• [Problem to work on]:
Below are records; extract exactly the lines from the one with "Task: Load more comments on this post" through the final line, including both, but drop the pictures.

[Screenshot grounding data]
════════════════
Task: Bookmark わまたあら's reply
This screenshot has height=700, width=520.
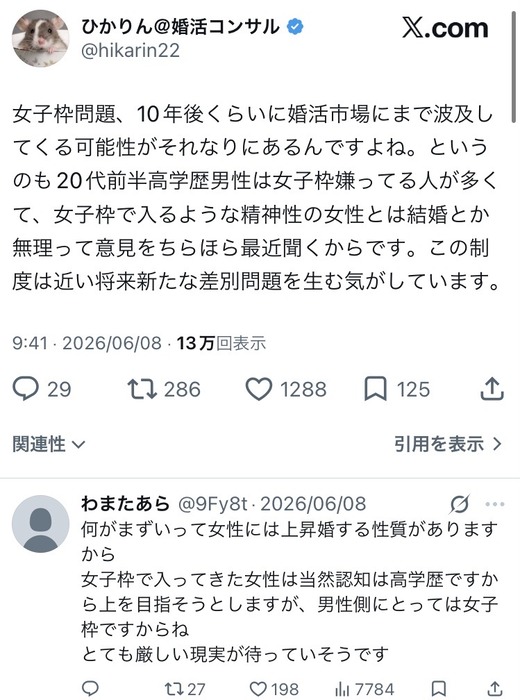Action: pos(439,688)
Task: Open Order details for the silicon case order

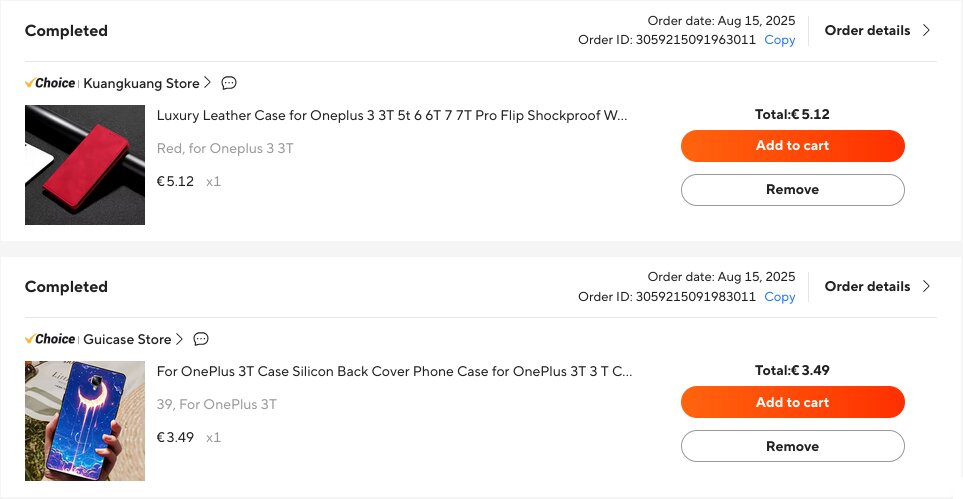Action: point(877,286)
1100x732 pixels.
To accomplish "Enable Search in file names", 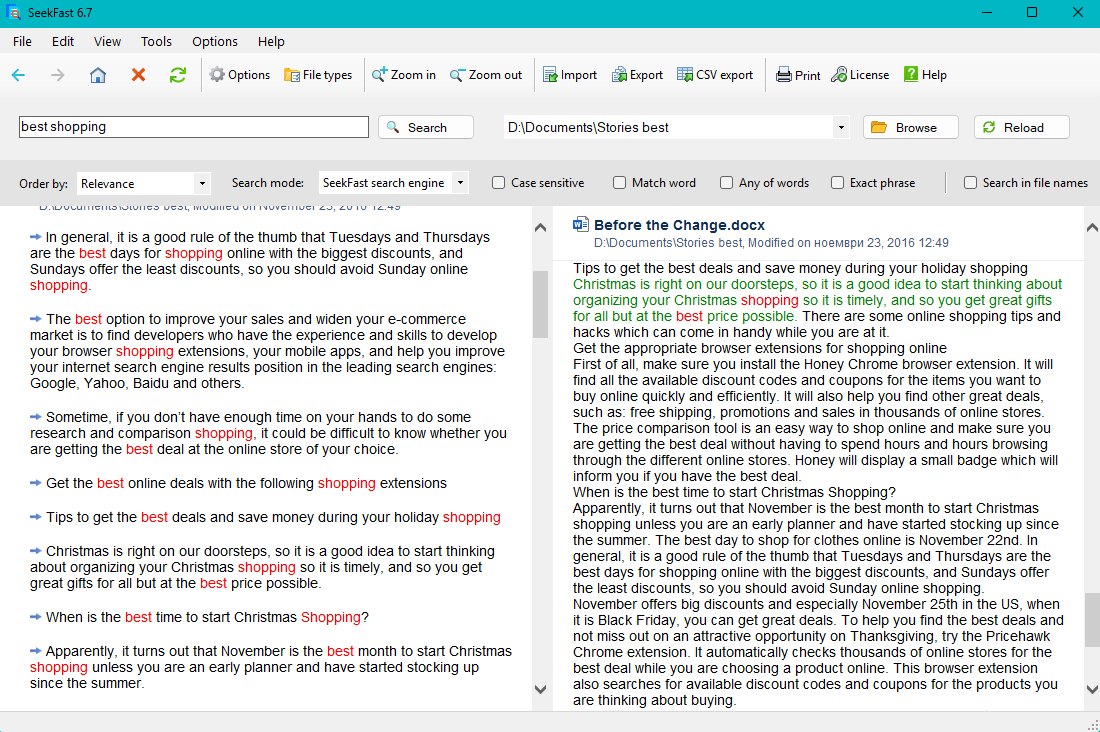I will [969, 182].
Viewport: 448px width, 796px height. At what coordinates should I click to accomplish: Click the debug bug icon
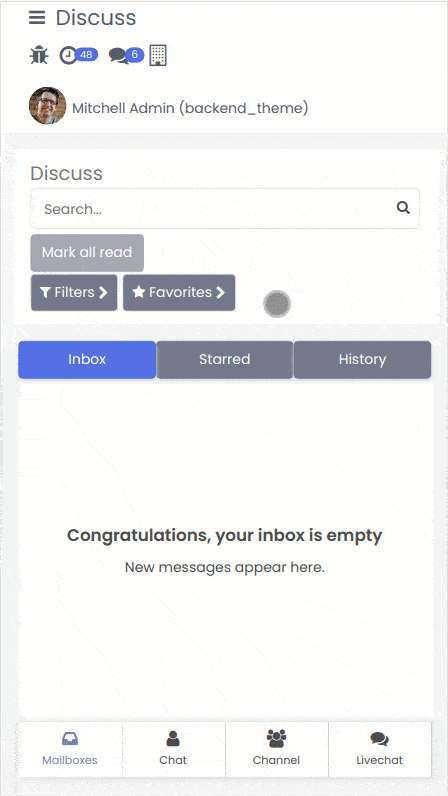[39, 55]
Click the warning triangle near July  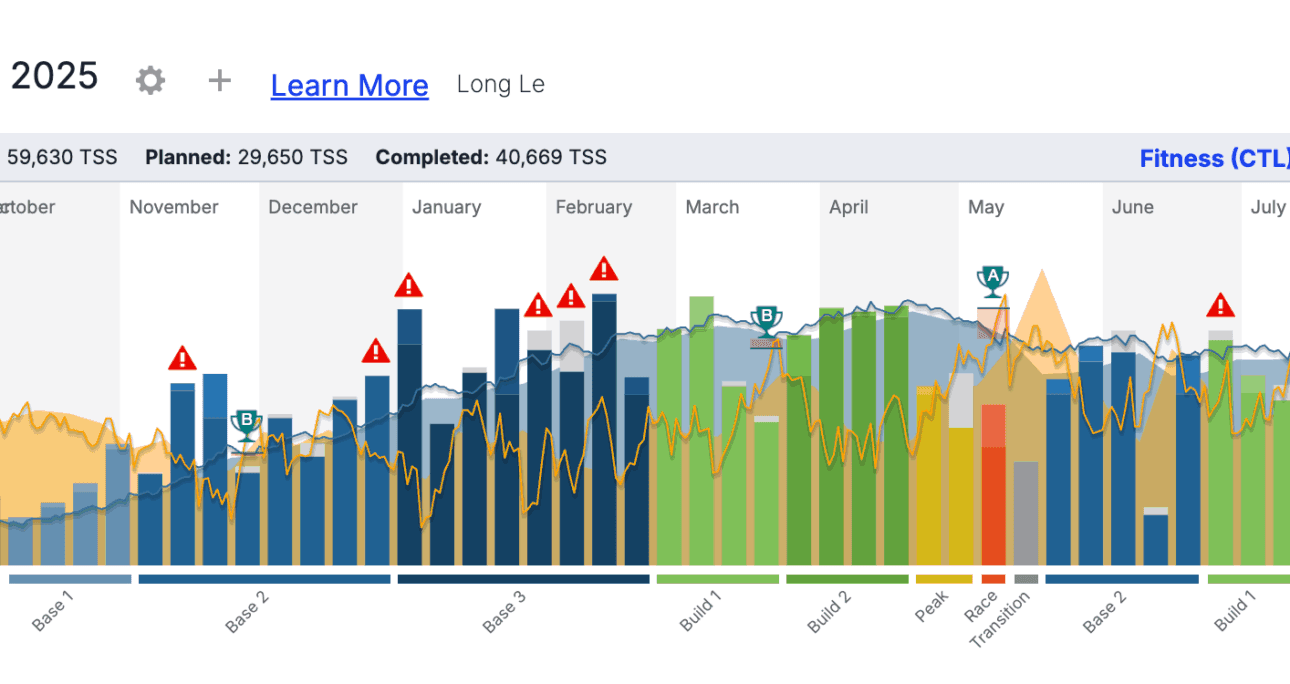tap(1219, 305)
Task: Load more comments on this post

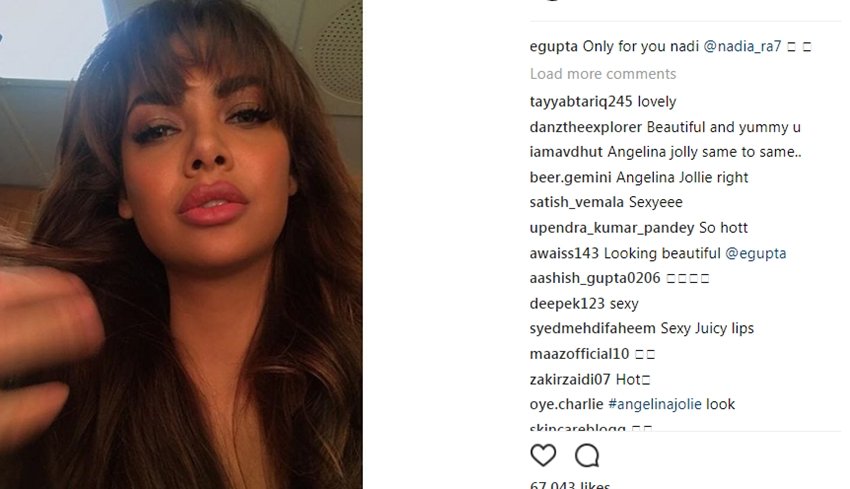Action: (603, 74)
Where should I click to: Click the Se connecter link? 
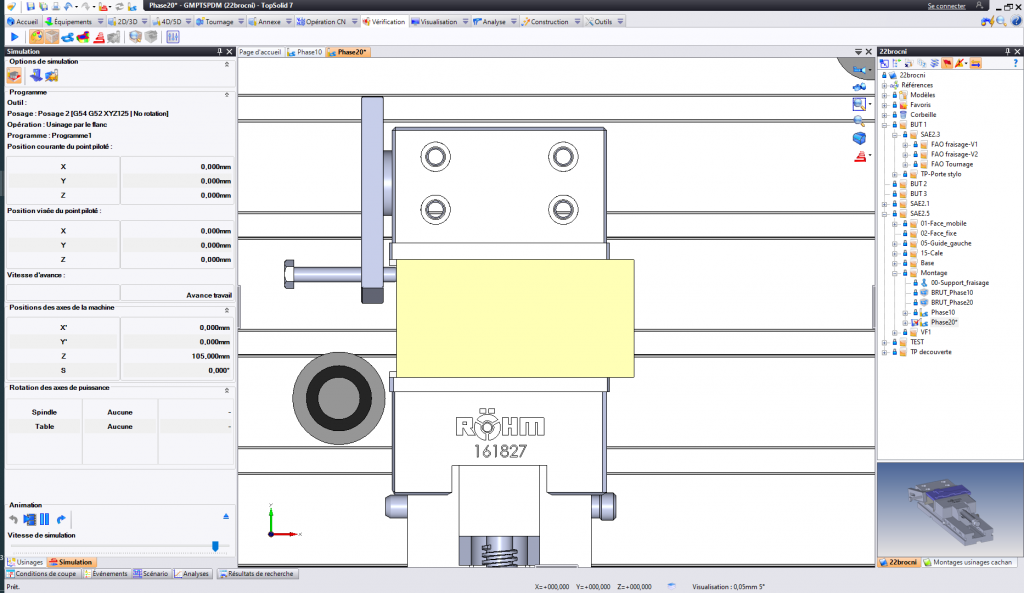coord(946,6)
════════════════
• [Answer to the exercise]:
Task: Load more comments on this post

Action: (603, 74)
Where should I click to: Click the Se connecter link? 
coord(946,6)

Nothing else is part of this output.